• _Problem details_
Please render the data from the line containing "1568x359 pixels. At" through the end as a Markdown table with columns Row and Line, one numbered row per line, skipping blank lines and leaving out the pictures.

• _Task material_

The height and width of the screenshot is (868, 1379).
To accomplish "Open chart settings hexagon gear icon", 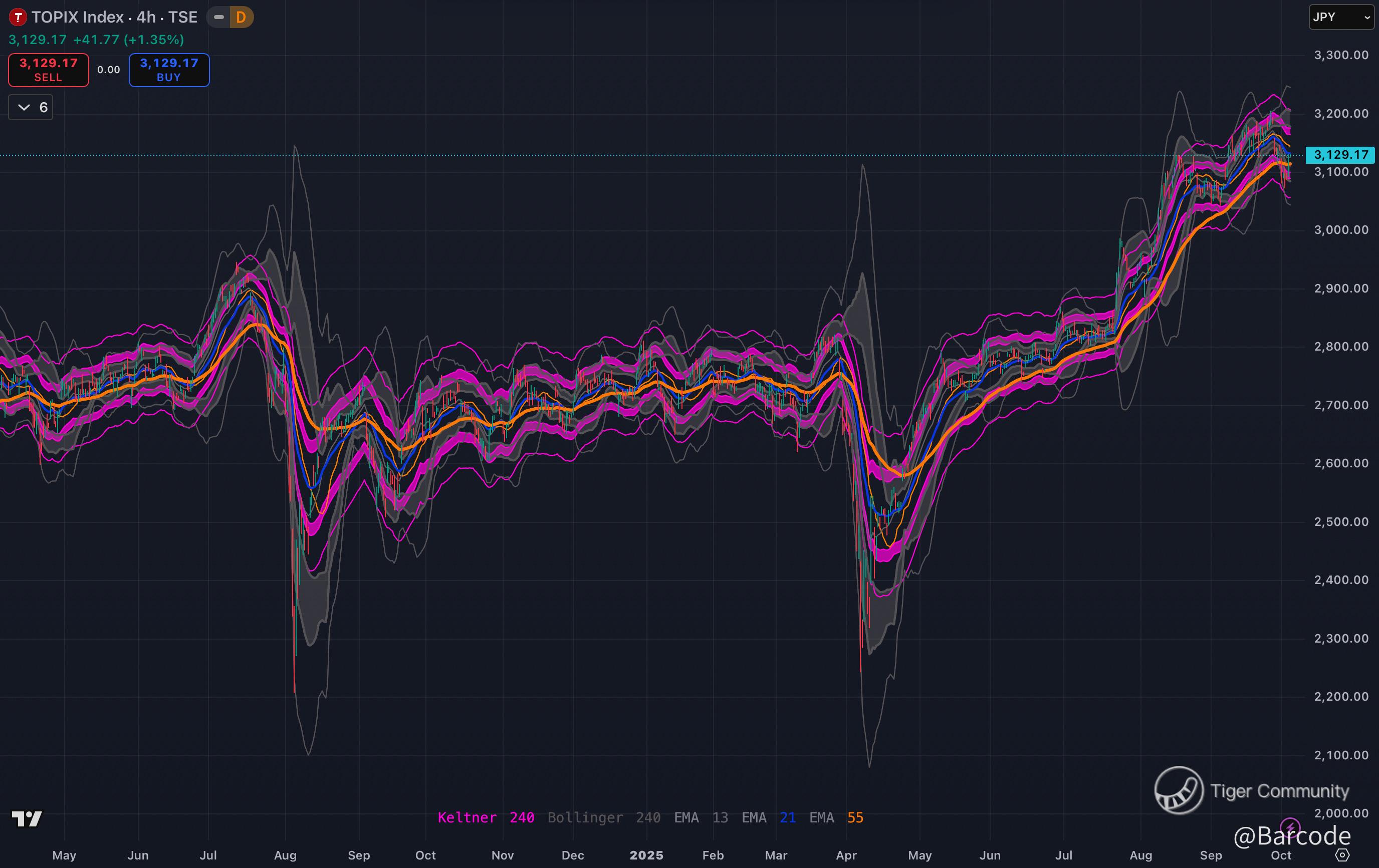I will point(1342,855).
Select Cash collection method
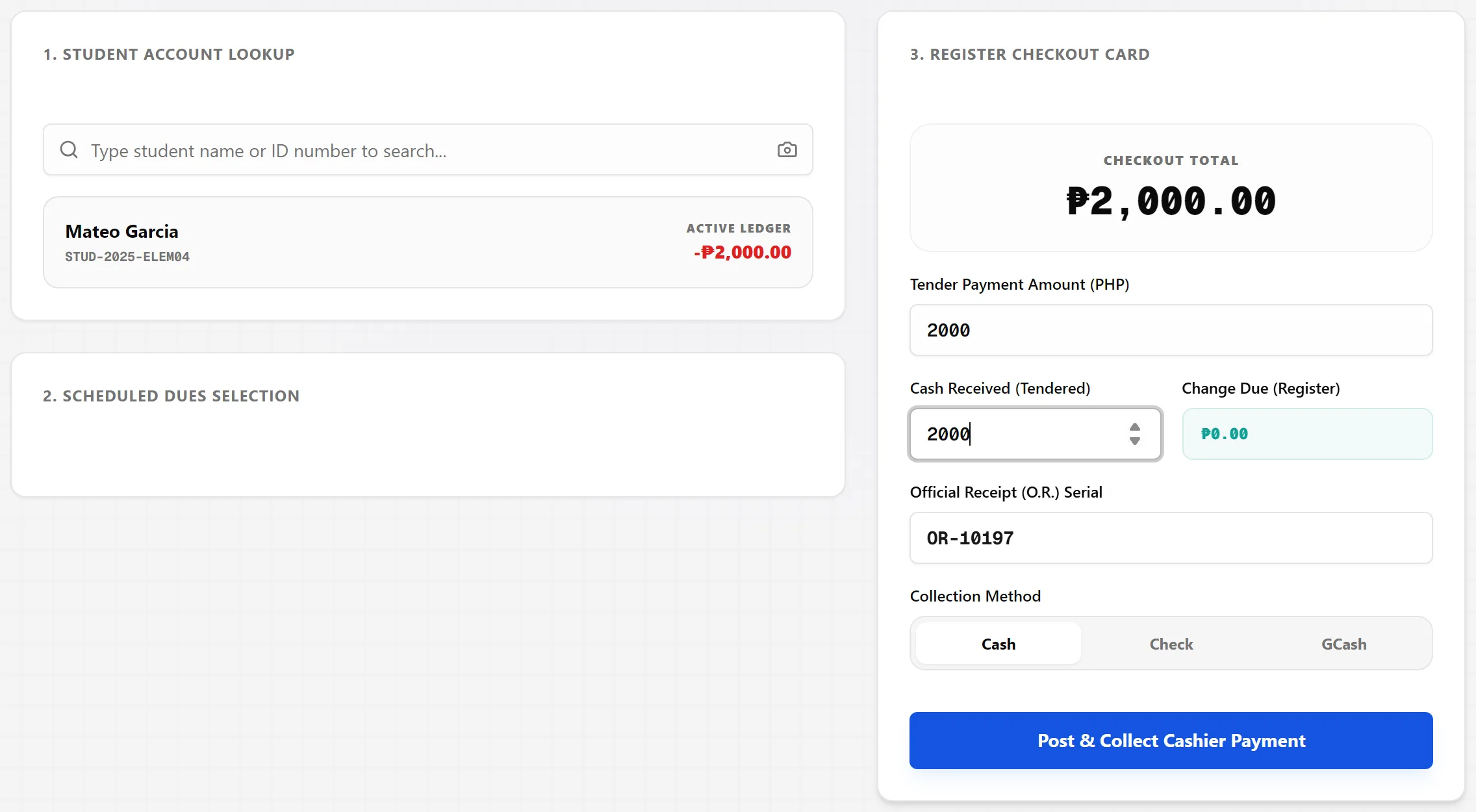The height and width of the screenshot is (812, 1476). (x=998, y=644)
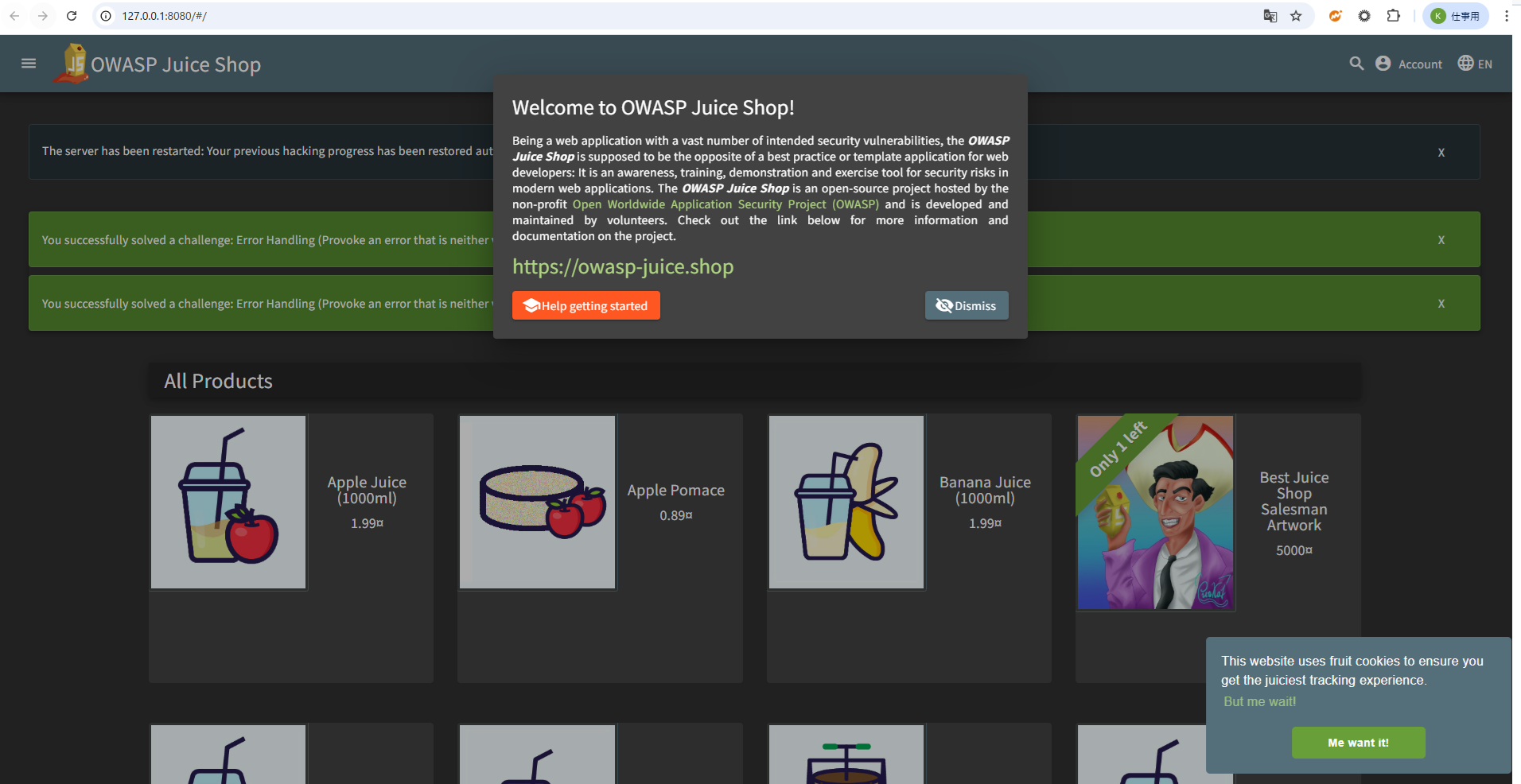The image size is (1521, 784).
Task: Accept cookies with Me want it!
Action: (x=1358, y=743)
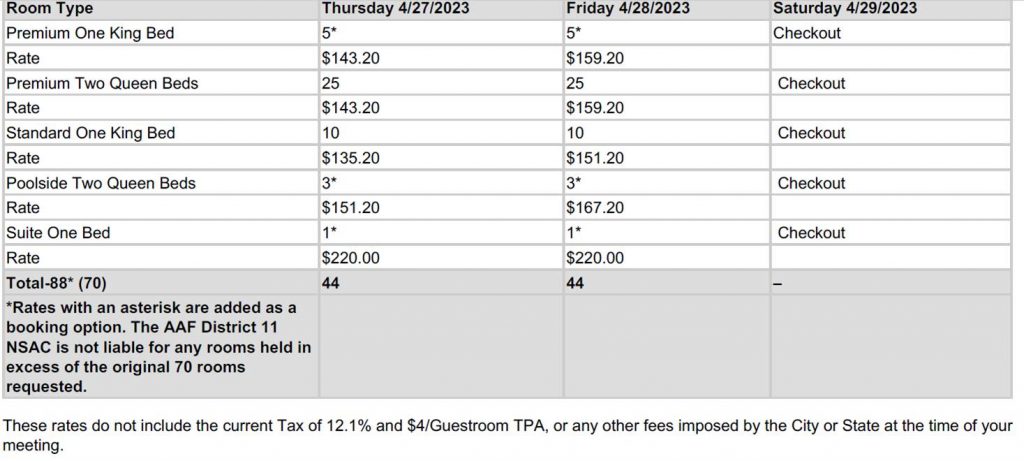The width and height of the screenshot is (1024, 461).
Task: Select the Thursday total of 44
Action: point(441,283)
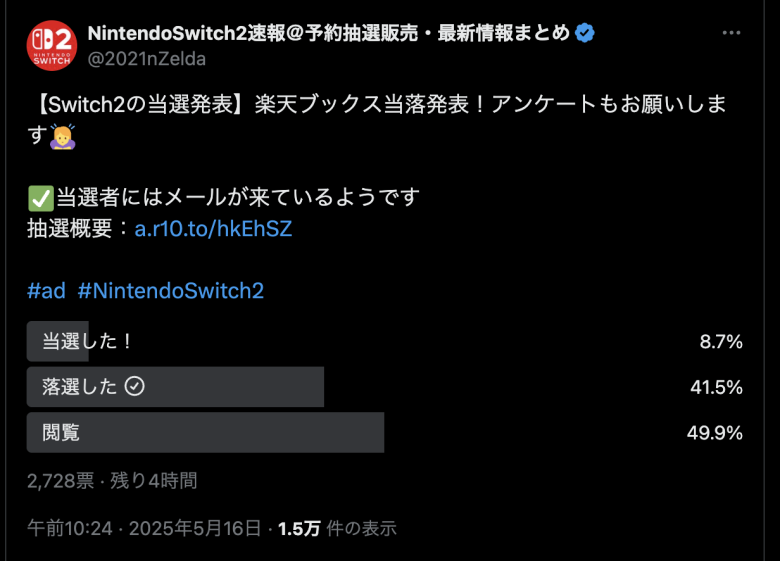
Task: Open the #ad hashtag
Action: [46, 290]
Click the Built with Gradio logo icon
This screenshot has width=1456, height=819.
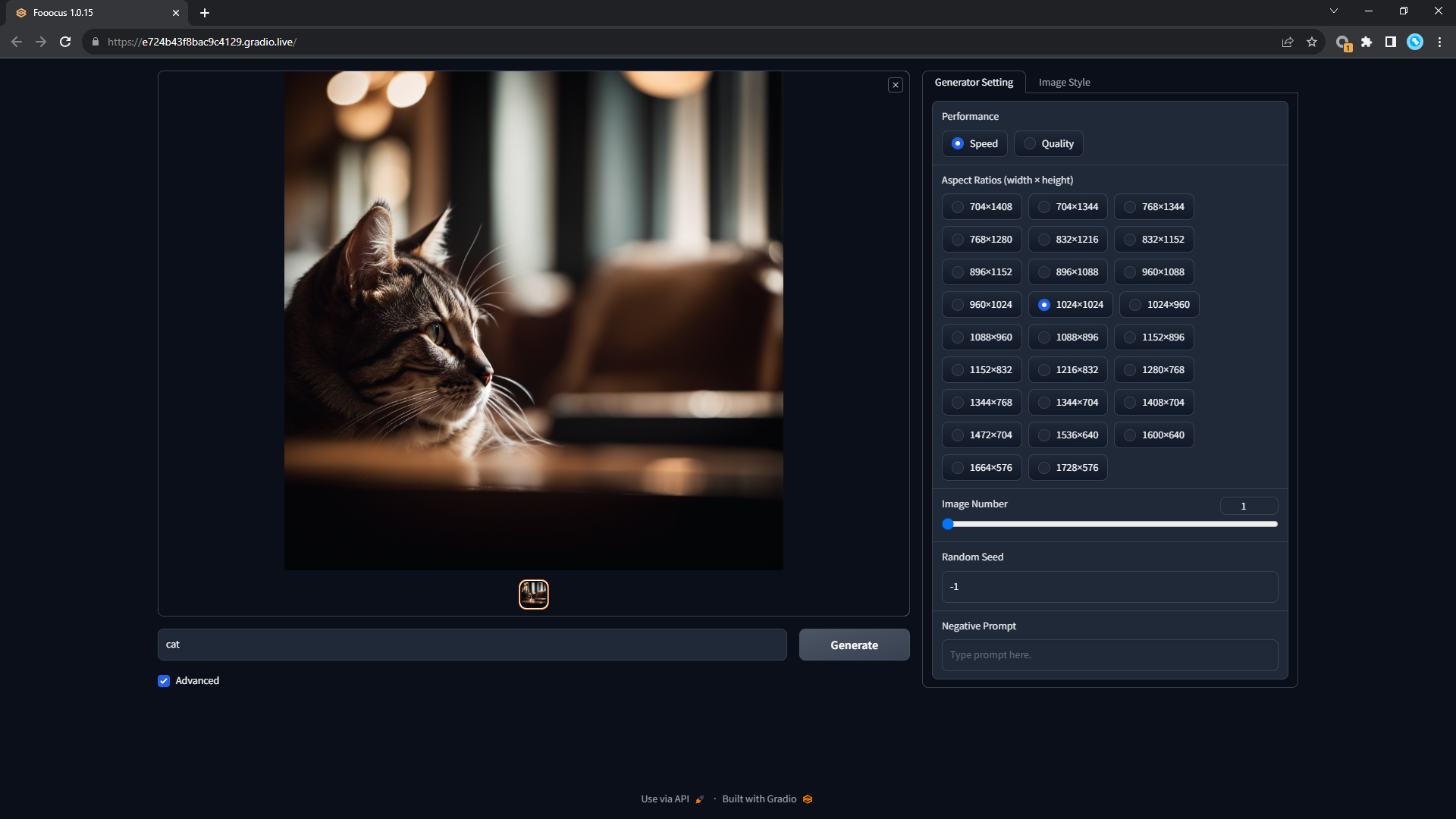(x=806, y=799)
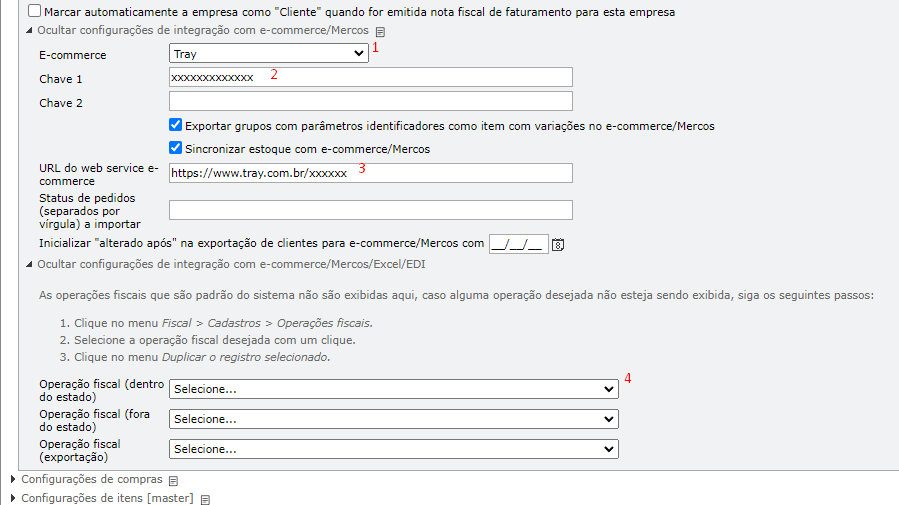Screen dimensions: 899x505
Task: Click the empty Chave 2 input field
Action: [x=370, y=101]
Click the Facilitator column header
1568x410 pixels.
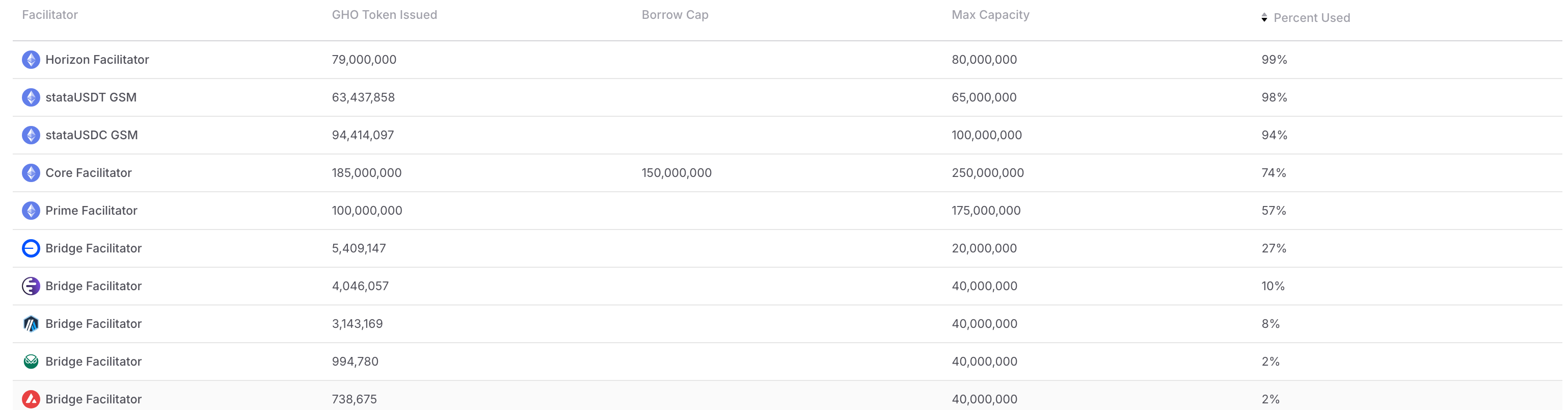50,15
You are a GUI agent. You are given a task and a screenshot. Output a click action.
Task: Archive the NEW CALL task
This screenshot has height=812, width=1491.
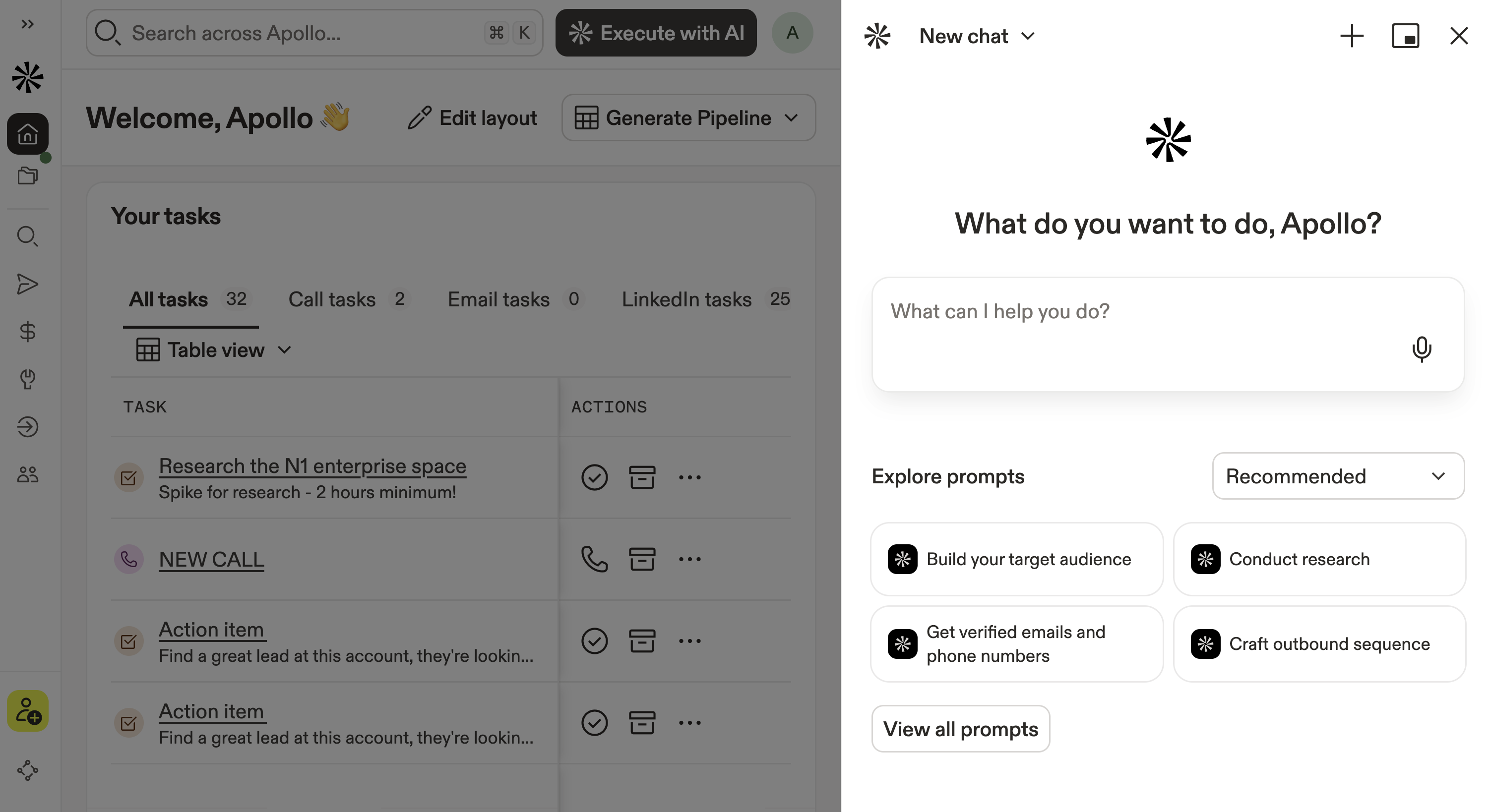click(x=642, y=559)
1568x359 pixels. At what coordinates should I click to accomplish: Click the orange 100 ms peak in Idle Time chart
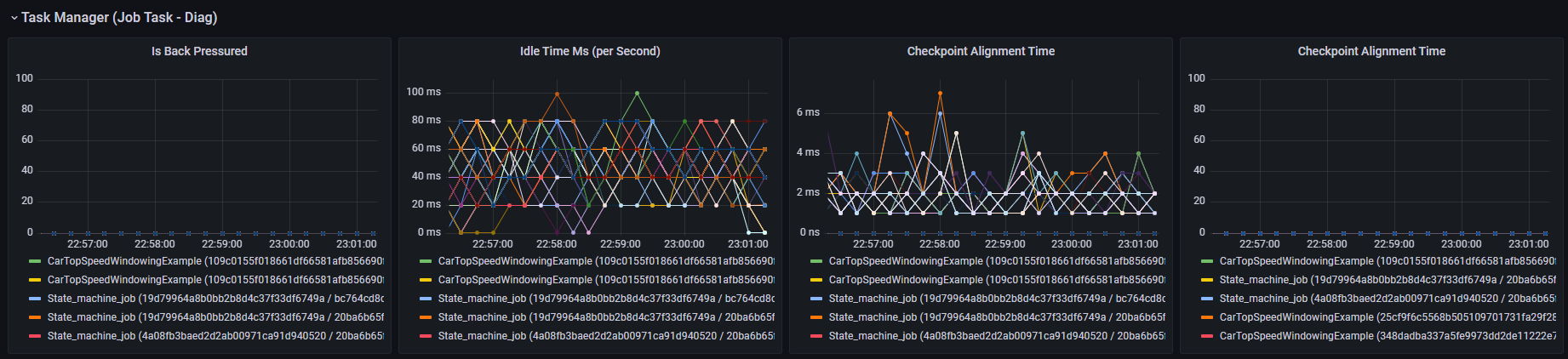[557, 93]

• _Exercise answer_
| Row | Line |
|---|---|
| 1 | 1568x359 pixels. At what coordinates should I click to accomplish: Click the orange 100 ms peak in Idle Time chart |
| 2 | [557, 93] |